The Questioning Approach

Jamaji Nwanaji-Enwerem investigates how airborne particles affect biological aging

Photo of Nwanaji-Enwerem on a bench in a park

Jamaji Nwanaji-Enwerem. Image: John Soares

Since he was in middle school, Jamaji Nwanaji-Enwerem, PhD ’18, MD ’21, has known he wanted to be a physician. The urge to couple that with research, however, was planted in the spring of his senior year in high school, the result of a call from a professor at Morehouse College.

“I was going to attend Morehouse,” Nwanaji-Enwerem recallED, “and she told me that Morehouse had a one-month-long summer research program I could participate in if I was interested.

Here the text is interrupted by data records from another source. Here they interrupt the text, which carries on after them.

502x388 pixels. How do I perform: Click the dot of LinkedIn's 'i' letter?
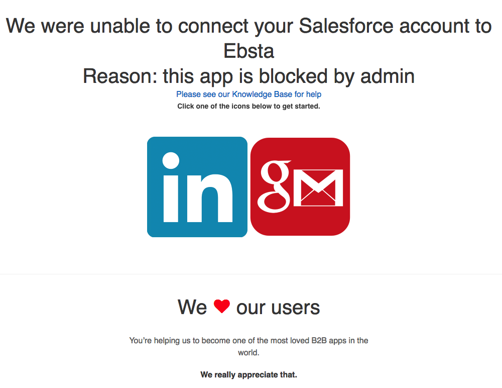[171, 161]
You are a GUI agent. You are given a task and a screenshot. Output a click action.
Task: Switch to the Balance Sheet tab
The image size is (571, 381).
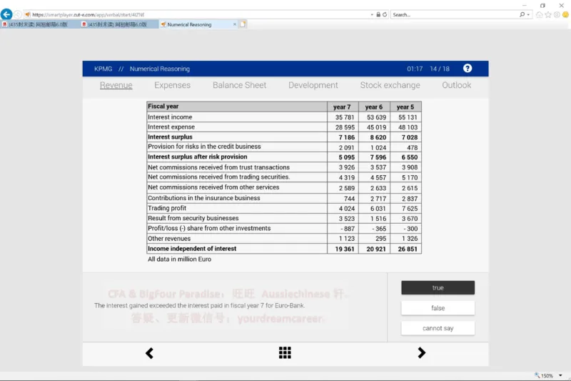pyautogui.click(x=239, y=85)
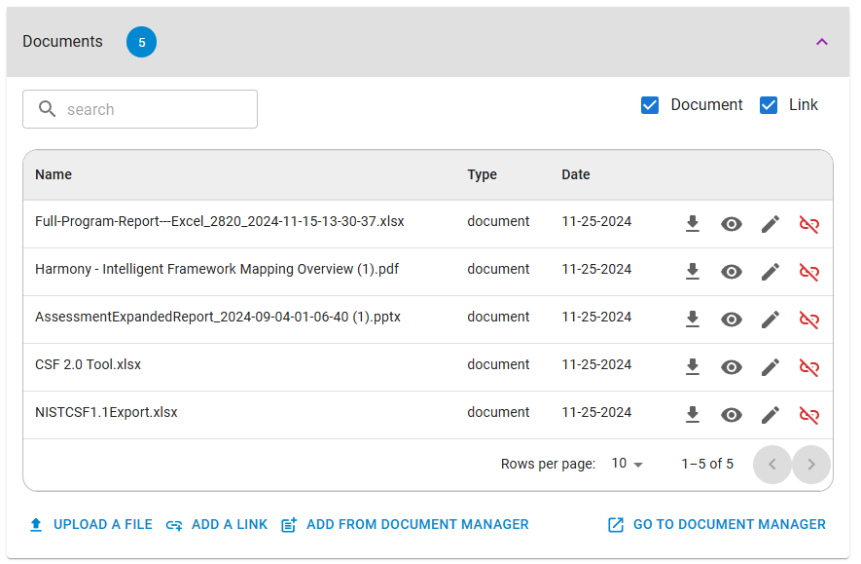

Although I couldn’t put my finger on exactly what she meant by research, I was interested.”

That summer experience proved pivotal. Throughout his undergraduate years, Nwanaji-Enwerem immersed himself in scientific inquiry. As part of the Dr. John H. Hopps, Jr. Research Scholars Program, he worked with science professors during the fall and spring semesters at Morehouse. Then, each summer he went to a different school where he participated in other “truly enriching research experiences.”

Of all the sciences, he developed an early interest in genetics. At Harvard, that interest has gained definition in the Program in Biological Sciences and Public Health.

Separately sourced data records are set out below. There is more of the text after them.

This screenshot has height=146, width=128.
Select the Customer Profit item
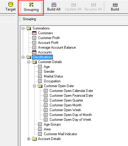point(49,38)
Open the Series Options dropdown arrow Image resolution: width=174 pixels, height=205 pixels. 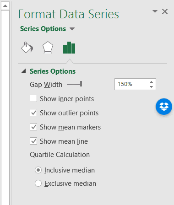point(72,29)
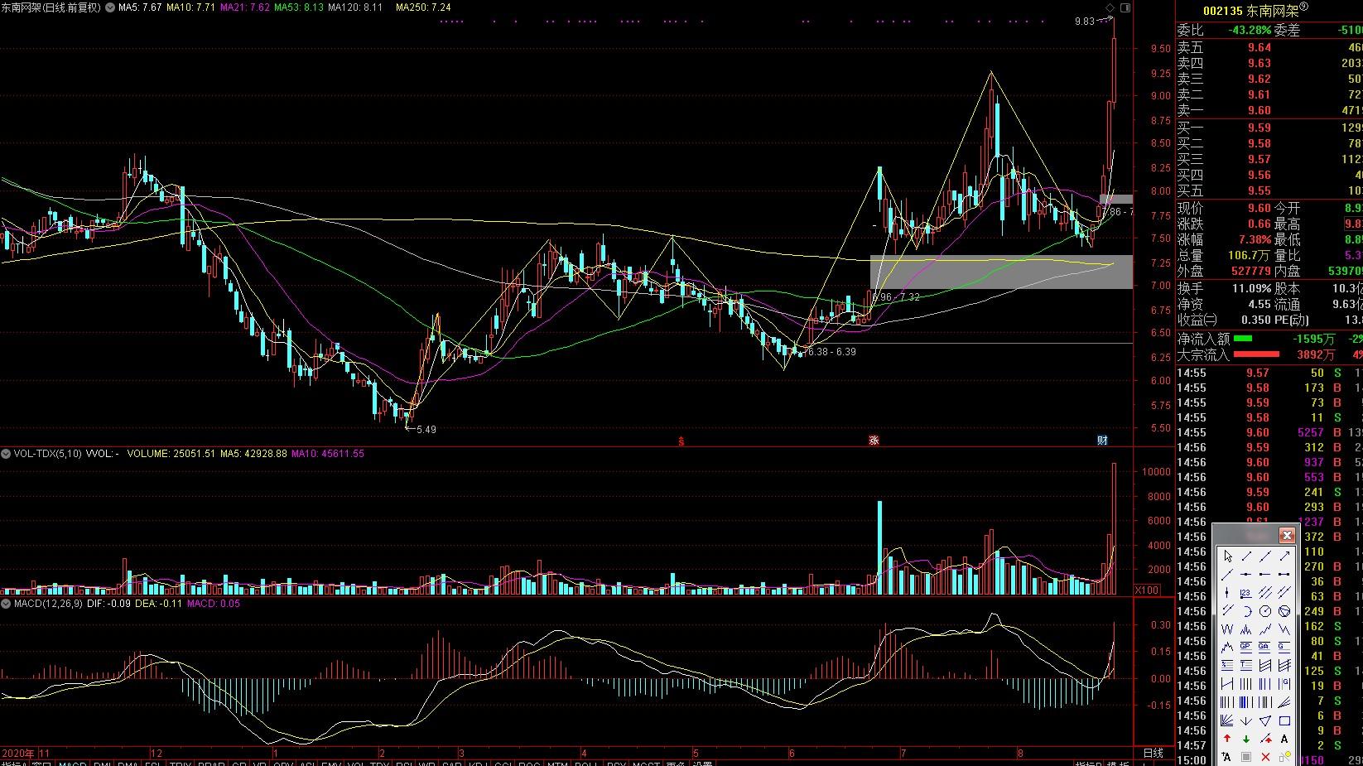Select the circle drawing tool

[1265, 611]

“I had a molecular wet science background,” he said. “The program gave that molecular science a home within the realm of public health.” In his research at HMS, Nwanaji-Enwerem has investigated how different environmental exposures affect health. His particular focus has been on understanding how exposure to airborne particulates affects biological aging via epigenetic processes.

“I like the way research has taught me to think,” he said. “Solutions to problems do not come from something I’ve memorized but from my struggling with questions and trying to figure out something new, something no one else may have considered before.”

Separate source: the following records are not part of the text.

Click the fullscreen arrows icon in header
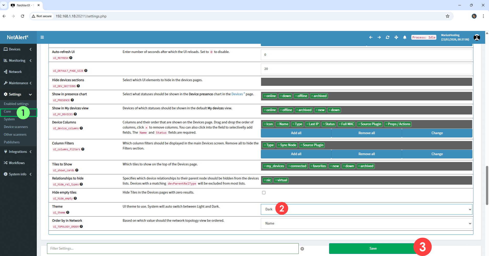This screenshot has width=489, height=256. [396, 37]
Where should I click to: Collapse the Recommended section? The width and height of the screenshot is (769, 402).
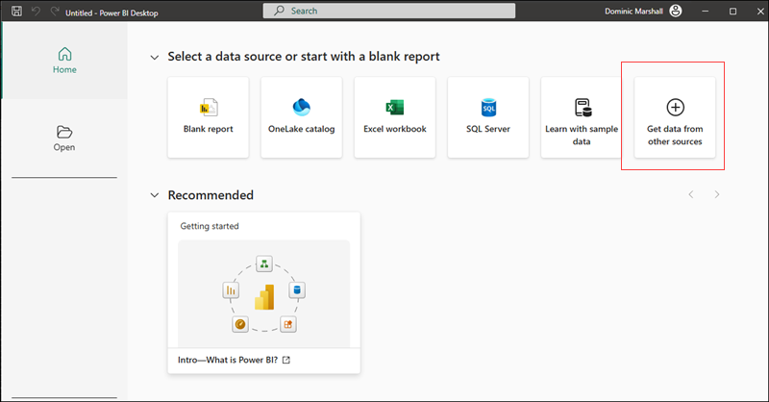click(x=154, y=196)
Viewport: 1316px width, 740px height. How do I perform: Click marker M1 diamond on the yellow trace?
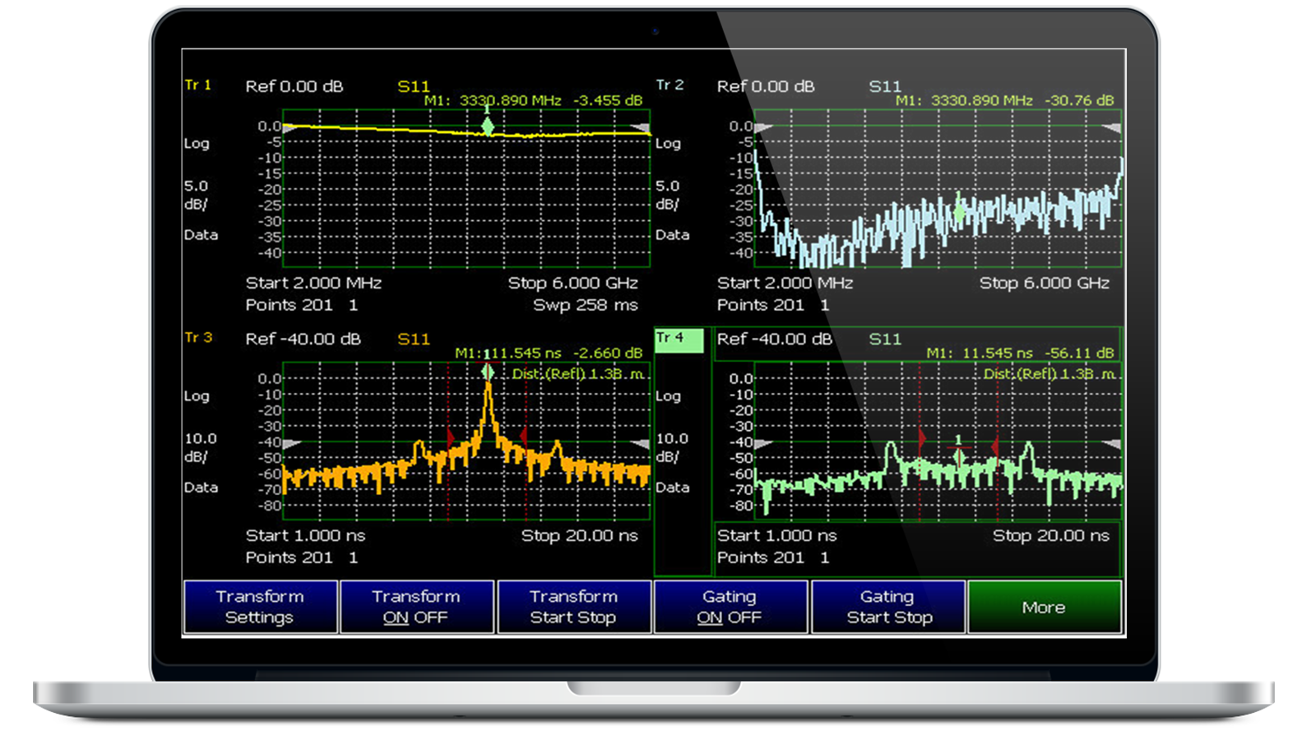(489, 127)
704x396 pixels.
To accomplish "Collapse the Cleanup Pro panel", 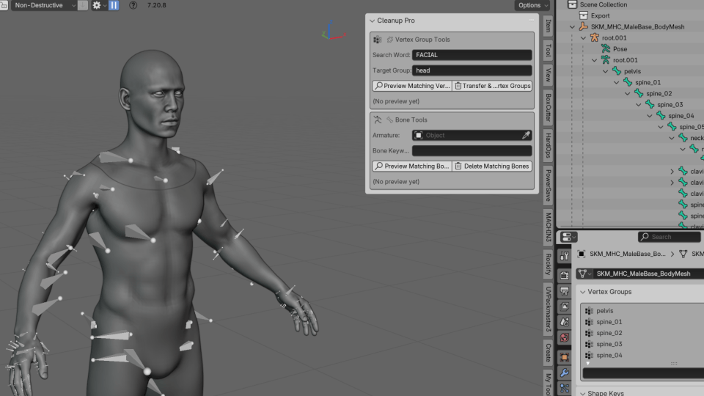I will (x=372, y=21).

This questioning approach is one Nwanaji-Enwerem believes will enhance his work as a physician. “You’re always trying to figure out, based on a constellation of symptoms, what disease a patient has,” he says. “I think about the possible diagnoses and about the diagnoses that are possible but less likely.”

“As an MD-PhD,” he said, “I know I’ll have a career that will give me the chance to care for individual patients while also allowing me to contribute discoveries that can further benefit medicine and population health.”

This profile has been adapted and updated from a Harvard Medicine magazine story.